■ **Problem to solve**
Return the part of the article on game-day music at McLane Stadium from "McLane music excites" to "exciting as possible.", word for word.

*** Extract to read ***

McLane music excites game-day fans

Music played at McLane Stadium creates an atmosphere on game days that incites excitement within the student section and pumps up Baylor fans. Josh Fralick | Photo courtesy of Baylor Athletics

By Camille Rasor | Arts & Life Editor

There’s nothing quite like a Baylor football game at McLane Stadium. Watching the Baylor Line rush across the field before kickoff, singing “That Good Old Baylor Line” and throwing up countless sic ‘ems all adds to the game day experience. However, perhaps what gets the fans pumped up the most is the blaring music coming from the Jumbotron throughout the game.

Though there are fewer home games this year due to COVID-19-related game delays and cancellations, the team involved in creating that game-day atmosphere has been working hard to make the few remaining games at McLane as exciting as possible.

“It’s my goal is to hopefully have the team jumping after every kickoff and have the student section all jumping in motion,” said Derek Westbrook, the athletics department’s associate director of fan engagement and one of the people in charge of the music selection at football games.

Eduardo Cavazos, the head stand leader in the Baylor Chamber of Commerce, is one of the Chamber members in the green jerseys who lead the student section in chants and help to bring up the energy in the Line section. He said part of what keeps the students engaged is the music from the loud speakers.

“I clearly remember a specific instance in which specifically the Baylor Line gets really excited, which is usually every kickoff whether it’s Baylor kicking it off, or the other team kicking it off,” Cavazos said. “They use music that has a big beat-drop when the kickoff happens, and all the student section gets really, really hyped for it.”

However, Westbrook said the music choices are not just for the fans. He said that before each game, he meets with the head of athletic performance, Corey Campbell, to talk with him about what songs the players themselves would enjoy.

“We talk frequently about pregame music and playing what the guys want to hear and making sure that they’re getting as pumped up for the game as possible,” Westbrook said.

Some of the music choices aren’t just to hype up the crowd, but sometimes they aim to make the crowd laugh. For instance, it’s not uncommon at a Baylor home game to hear Selena Gomez’s song “Hands to Myself” after the referees call a holding penalty on the opposing team.

“I want things that you’re going to remember and give you like a little bit of a laugh,” Westbrook said. “I try and be witty with it but ultimately it’s just about what song fits the moment, being prepared, having hundreds of songs on this computer that may never get used. But there might be the one time that I use it at one game three years from now and I’m like, ‘Man, I’m glad I had that.’”

*** End of Extract to read ***
*** Extracted entries ***

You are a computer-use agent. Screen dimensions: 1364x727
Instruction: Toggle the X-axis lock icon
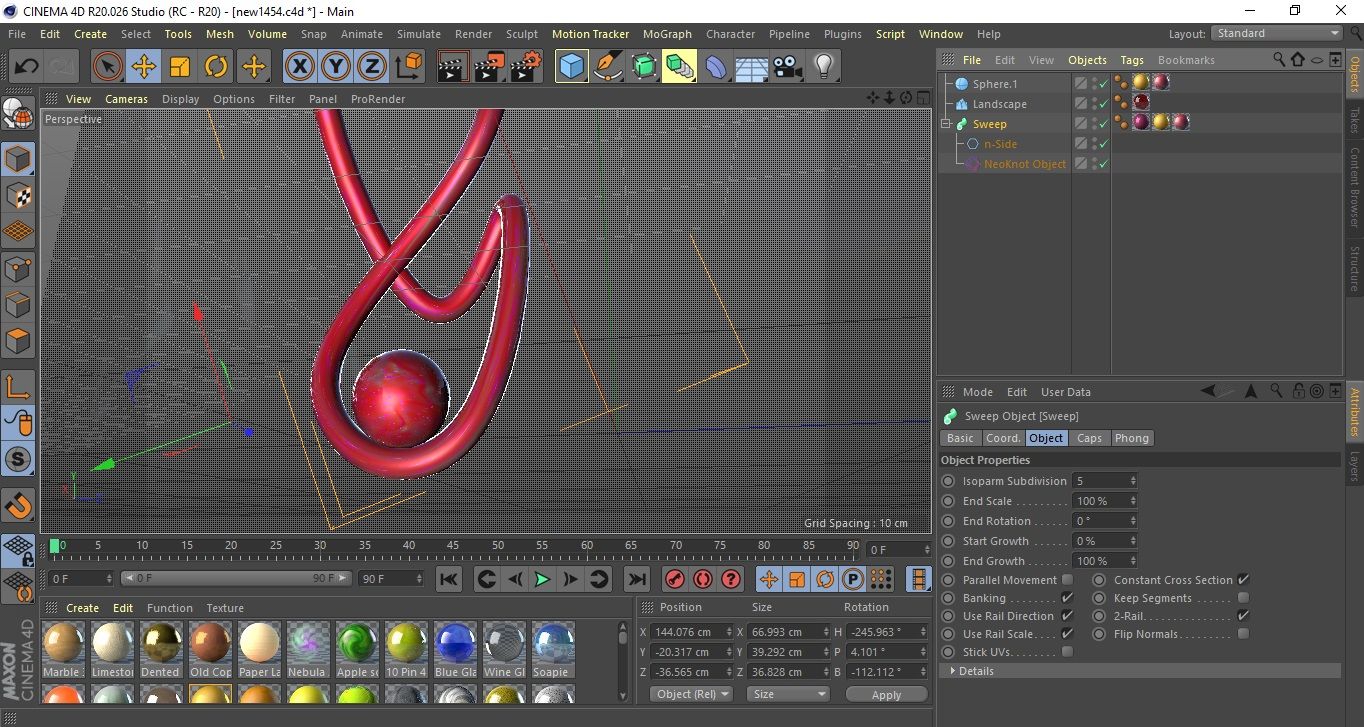pos(299,67)
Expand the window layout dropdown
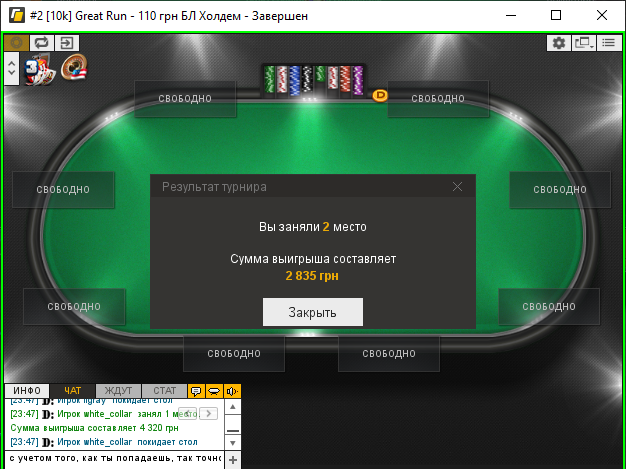Image resolution: width=626 pixels, height=469 pixels. pyautogui.click(x=584, y=43)
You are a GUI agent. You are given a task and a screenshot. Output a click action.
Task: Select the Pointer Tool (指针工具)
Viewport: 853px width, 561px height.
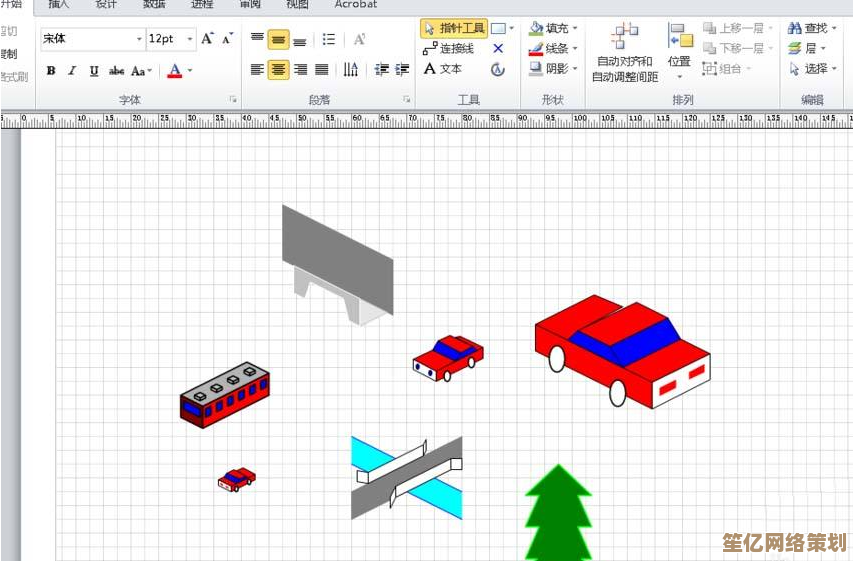(x=453, y=29)
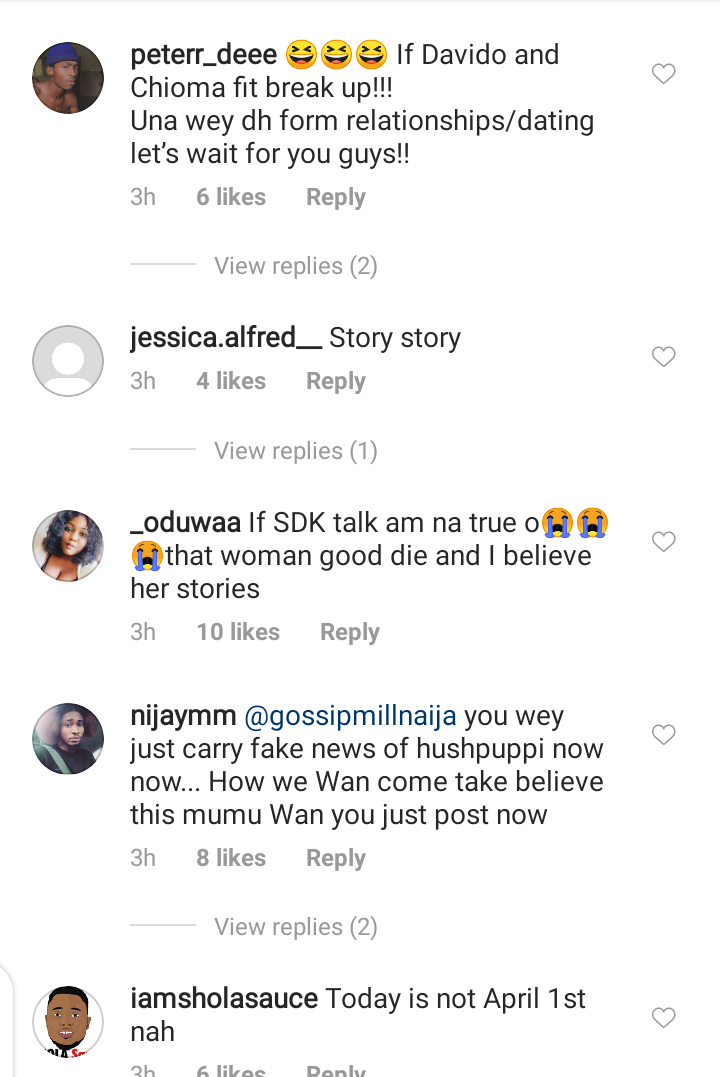
Task: Like peterr_deee's comment with the heart
Action: 664,73
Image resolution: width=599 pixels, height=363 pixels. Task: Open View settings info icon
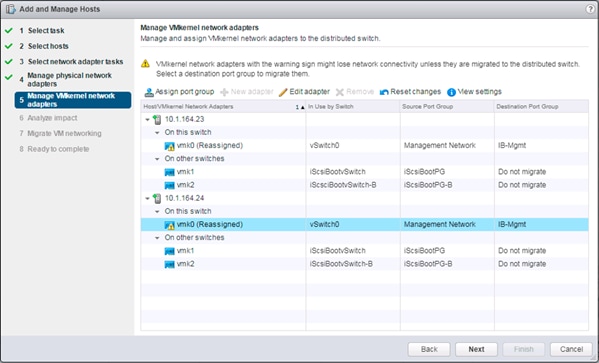point(451,92)
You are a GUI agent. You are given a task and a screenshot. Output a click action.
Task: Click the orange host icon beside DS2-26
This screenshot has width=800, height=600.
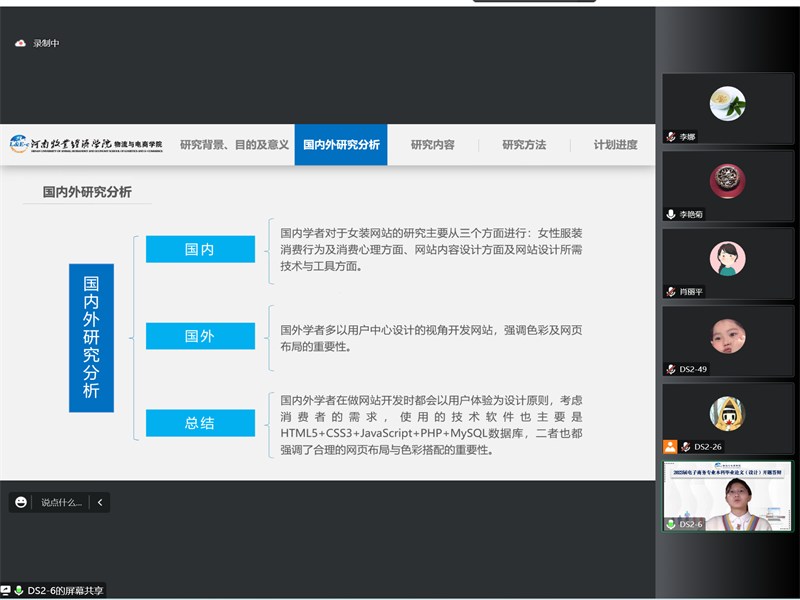point(671,447)
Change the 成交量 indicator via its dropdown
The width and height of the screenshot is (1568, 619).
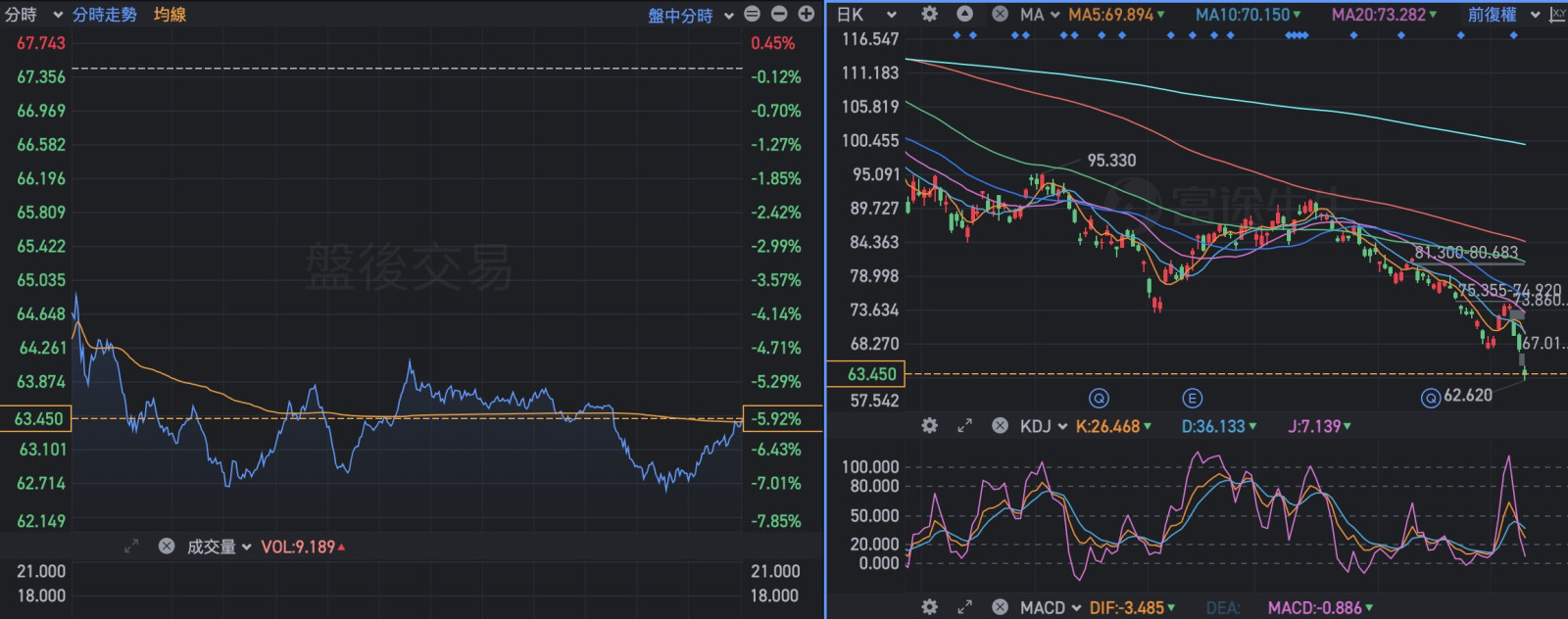pyautogui.click(x=220, y=547)
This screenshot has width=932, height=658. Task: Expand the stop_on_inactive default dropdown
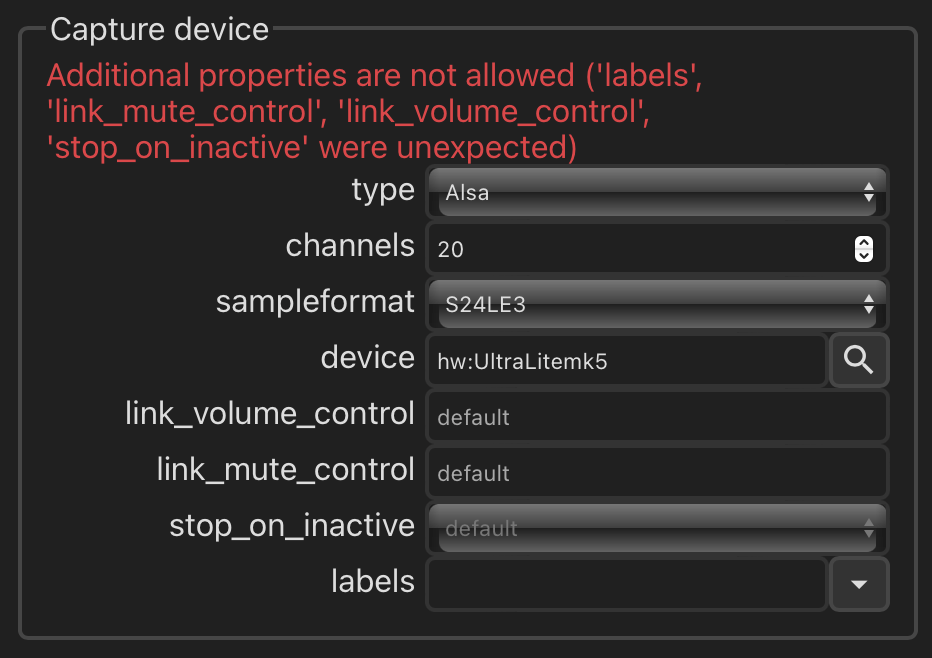point(657,528)
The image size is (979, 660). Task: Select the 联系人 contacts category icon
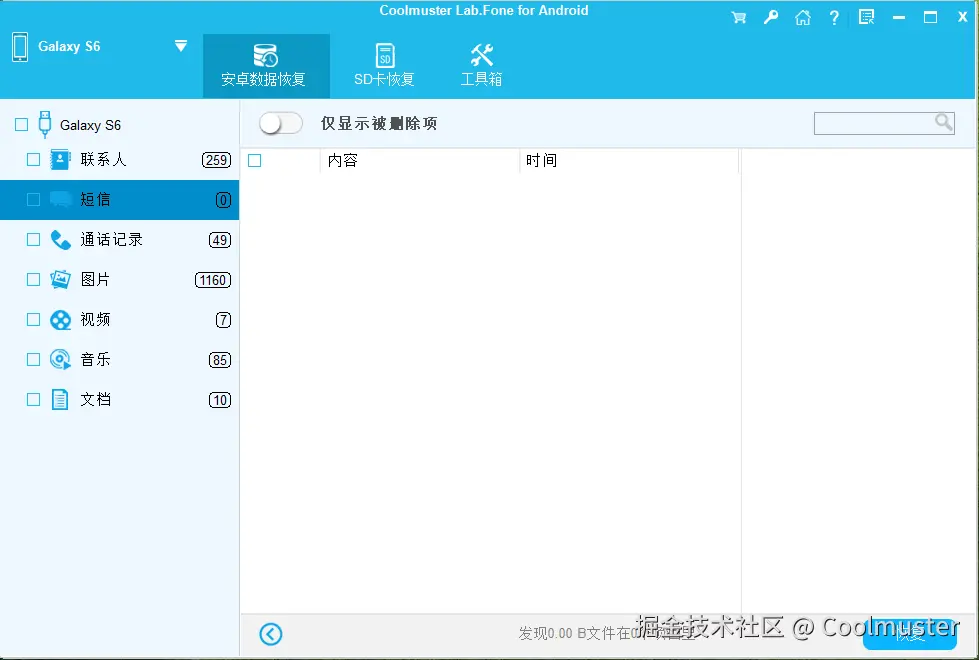tap(58, 159)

*** End of Extracted entries ***

■ **Your response**
McLane music excites game-day fans

Music played at McLane Stadium creates an atmosphere on game days that incites excitement within the student section and pumps up Baylor fans. Josh Fralick | Photo courtesy of Baylor Athletics

By Camille Rasor | Arts & Life Editor

There’s nothing quite like a Baylor football game at McLane Stadium. Watching the Baylor Line rush across the field before kickoff, singing “That Good Old Baylor Line” and throwing up countless sic ‘ems all adds to the game day experience. However, perhaps what gets the fans pumped up the most is the blaring music coming from the Jumbotron throughout the game.

Though there are fewer home games this year due to COVID-19-related game delays and cancellations, the team involved in creating that game-day atmosphere has been working hard to make the few remaining games at McLane as exciting as possible.